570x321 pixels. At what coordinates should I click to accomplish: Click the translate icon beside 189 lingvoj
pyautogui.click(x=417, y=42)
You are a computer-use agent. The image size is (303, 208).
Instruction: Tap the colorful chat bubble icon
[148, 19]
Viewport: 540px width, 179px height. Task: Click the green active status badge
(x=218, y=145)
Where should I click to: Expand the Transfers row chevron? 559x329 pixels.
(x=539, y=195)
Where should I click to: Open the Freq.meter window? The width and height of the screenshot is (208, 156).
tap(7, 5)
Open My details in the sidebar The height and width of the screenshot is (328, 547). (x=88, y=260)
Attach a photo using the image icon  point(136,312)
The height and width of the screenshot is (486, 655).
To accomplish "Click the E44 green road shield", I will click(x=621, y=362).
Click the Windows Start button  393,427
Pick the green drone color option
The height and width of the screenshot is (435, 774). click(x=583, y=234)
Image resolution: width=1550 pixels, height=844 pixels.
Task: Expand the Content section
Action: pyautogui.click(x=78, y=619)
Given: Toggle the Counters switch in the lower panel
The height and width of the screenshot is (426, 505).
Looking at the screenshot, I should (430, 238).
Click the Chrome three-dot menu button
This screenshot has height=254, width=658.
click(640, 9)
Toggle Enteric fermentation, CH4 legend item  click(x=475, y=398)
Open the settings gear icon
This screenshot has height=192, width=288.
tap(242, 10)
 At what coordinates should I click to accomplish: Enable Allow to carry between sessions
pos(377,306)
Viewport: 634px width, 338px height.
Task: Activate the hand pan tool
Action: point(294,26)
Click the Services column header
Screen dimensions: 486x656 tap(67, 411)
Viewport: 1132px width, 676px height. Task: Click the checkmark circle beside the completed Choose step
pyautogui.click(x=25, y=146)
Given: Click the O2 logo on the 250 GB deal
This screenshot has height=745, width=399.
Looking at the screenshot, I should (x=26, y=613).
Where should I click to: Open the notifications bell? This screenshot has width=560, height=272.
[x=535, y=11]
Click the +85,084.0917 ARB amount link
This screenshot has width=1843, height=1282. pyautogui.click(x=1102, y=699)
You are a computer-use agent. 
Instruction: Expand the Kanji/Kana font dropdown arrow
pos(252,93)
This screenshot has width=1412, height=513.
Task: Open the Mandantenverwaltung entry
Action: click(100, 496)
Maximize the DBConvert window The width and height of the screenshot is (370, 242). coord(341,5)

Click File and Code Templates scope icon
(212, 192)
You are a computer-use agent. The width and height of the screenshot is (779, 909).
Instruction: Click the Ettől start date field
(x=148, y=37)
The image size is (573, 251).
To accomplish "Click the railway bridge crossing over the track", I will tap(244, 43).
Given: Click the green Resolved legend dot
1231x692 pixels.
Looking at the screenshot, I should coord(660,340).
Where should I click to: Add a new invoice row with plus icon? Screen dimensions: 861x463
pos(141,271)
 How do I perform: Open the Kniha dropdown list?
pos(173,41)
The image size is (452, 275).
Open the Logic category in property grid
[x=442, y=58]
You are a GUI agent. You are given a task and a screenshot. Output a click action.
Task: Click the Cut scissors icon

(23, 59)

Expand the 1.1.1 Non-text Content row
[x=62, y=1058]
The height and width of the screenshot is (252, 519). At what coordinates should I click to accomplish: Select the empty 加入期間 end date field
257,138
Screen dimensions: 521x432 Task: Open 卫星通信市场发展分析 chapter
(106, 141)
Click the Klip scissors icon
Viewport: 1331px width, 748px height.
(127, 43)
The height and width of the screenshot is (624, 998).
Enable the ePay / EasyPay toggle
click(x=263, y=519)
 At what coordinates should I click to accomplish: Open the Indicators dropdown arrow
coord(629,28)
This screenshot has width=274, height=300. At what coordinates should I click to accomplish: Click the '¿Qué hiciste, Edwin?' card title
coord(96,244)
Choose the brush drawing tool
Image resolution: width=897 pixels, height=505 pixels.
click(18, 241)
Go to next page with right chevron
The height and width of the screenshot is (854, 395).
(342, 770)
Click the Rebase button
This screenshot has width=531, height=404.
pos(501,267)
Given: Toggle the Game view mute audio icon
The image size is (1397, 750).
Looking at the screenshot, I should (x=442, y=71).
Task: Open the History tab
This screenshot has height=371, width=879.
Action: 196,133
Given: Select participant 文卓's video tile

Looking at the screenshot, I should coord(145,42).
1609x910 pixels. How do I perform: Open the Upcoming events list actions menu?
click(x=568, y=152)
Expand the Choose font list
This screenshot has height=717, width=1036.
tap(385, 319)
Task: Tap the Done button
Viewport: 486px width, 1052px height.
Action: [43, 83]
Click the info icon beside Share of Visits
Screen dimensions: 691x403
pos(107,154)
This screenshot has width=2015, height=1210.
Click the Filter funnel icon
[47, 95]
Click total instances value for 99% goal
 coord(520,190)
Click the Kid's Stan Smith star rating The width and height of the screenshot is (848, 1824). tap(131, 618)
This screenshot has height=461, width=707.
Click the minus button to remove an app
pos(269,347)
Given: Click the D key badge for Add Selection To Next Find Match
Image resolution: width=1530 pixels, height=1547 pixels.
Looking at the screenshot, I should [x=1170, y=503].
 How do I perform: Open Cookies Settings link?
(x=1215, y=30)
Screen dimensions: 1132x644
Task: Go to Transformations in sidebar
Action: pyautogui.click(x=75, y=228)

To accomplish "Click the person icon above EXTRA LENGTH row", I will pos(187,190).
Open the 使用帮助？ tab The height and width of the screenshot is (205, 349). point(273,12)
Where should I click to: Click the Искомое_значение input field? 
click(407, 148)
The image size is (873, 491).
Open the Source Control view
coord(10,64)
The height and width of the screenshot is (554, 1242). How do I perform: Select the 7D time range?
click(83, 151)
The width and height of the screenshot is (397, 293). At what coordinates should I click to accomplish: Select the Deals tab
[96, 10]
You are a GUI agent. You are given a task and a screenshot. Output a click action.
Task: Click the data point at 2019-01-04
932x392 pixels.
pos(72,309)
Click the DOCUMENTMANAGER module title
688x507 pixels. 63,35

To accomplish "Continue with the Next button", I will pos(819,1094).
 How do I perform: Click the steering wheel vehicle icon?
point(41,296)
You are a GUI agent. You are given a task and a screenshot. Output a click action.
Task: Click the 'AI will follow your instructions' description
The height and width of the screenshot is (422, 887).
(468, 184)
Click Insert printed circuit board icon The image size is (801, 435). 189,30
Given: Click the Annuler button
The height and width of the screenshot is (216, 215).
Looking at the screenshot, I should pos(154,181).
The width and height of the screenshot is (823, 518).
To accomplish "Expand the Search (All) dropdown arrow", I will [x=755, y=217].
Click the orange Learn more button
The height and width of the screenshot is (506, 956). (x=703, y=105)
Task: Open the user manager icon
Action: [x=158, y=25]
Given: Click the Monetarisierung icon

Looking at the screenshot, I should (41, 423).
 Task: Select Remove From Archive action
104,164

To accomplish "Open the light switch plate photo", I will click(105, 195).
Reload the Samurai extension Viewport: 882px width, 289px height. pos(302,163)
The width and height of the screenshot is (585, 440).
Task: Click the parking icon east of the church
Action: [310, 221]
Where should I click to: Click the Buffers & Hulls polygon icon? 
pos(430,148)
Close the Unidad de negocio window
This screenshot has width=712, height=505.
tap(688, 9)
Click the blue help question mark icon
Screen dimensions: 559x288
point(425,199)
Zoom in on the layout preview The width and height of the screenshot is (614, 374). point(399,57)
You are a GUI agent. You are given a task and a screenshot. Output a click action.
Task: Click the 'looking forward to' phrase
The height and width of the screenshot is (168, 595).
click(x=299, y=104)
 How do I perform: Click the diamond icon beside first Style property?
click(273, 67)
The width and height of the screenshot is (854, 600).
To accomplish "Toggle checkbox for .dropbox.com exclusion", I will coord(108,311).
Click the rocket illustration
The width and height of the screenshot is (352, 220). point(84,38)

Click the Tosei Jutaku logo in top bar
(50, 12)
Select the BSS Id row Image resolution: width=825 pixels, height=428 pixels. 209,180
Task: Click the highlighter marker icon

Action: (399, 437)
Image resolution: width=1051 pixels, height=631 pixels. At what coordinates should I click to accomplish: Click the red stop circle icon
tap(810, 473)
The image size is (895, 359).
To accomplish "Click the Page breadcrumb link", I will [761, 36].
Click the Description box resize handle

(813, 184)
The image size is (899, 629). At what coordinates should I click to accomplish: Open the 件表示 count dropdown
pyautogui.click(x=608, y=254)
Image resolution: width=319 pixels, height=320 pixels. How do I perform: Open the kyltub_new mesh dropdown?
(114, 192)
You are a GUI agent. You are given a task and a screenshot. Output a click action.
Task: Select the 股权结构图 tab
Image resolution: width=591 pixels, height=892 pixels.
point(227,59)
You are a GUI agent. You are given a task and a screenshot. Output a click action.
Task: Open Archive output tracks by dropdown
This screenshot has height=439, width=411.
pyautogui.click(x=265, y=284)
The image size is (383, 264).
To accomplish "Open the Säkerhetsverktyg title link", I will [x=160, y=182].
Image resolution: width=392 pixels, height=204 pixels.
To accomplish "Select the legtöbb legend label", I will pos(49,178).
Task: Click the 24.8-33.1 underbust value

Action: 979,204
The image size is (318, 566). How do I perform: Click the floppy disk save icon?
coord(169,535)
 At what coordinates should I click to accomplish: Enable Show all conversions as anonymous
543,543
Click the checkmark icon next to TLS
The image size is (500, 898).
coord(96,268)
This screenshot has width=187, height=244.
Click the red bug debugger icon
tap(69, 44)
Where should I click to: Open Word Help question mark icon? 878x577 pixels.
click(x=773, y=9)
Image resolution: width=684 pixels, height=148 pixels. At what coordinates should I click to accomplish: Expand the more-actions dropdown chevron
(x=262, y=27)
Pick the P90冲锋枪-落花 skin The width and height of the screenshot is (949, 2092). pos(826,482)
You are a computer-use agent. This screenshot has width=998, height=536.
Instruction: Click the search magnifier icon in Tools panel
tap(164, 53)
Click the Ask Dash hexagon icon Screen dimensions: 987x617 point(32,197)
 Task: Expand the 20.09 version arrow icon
━━━━━━
• [Attività da svolgere]:
Riporta come elenco numerato le righe dei record dalla riga contenente "The height and width of the screenshot is (252, 519)." a quella contenente "pos(501,267)", estremi inclusi, omettendo le righe vuote.

• [Risposta]:
1. The height and width of the screenshot is (252, 519). At what coordinates should I click to accomplish: Select the empty 加入期間 end date field
2. 257,138
3. Screen dimensions: 521x432 Task: Open 卫星通信市场发展分析 chapter
4. (106, 141)
5. Click the Klip scissors icon
6. Viewport: 1331px width, 748px height.
7. (127, 43)
8. The height and width of the screenshot is (624, 998).
9. Enable the ePay / EasyPay toggle
10. click(x=263, y=519)
11.  At what coordinates should I click to accomplish: Open the Indicators dropdown arrow
12. coord(629,28)
13. This screenshot has width=274, height=300. At what coordinates should I click to accomplish: Click the '¿Qué hiciste, Edwin?' card title
14. coord(96,244)
15. Choose the brush drawing tool
16. Image resolution: width=897 pixels, height=505 pixels.
17. click(18, 241)
18. Go to next page with right chevron
19. The height and width of the screenshot is (854, 395).
20. (342, 770)
21. Click the Rebase button
22. This screenshot has width=531, height=404.
23. pos(501,267)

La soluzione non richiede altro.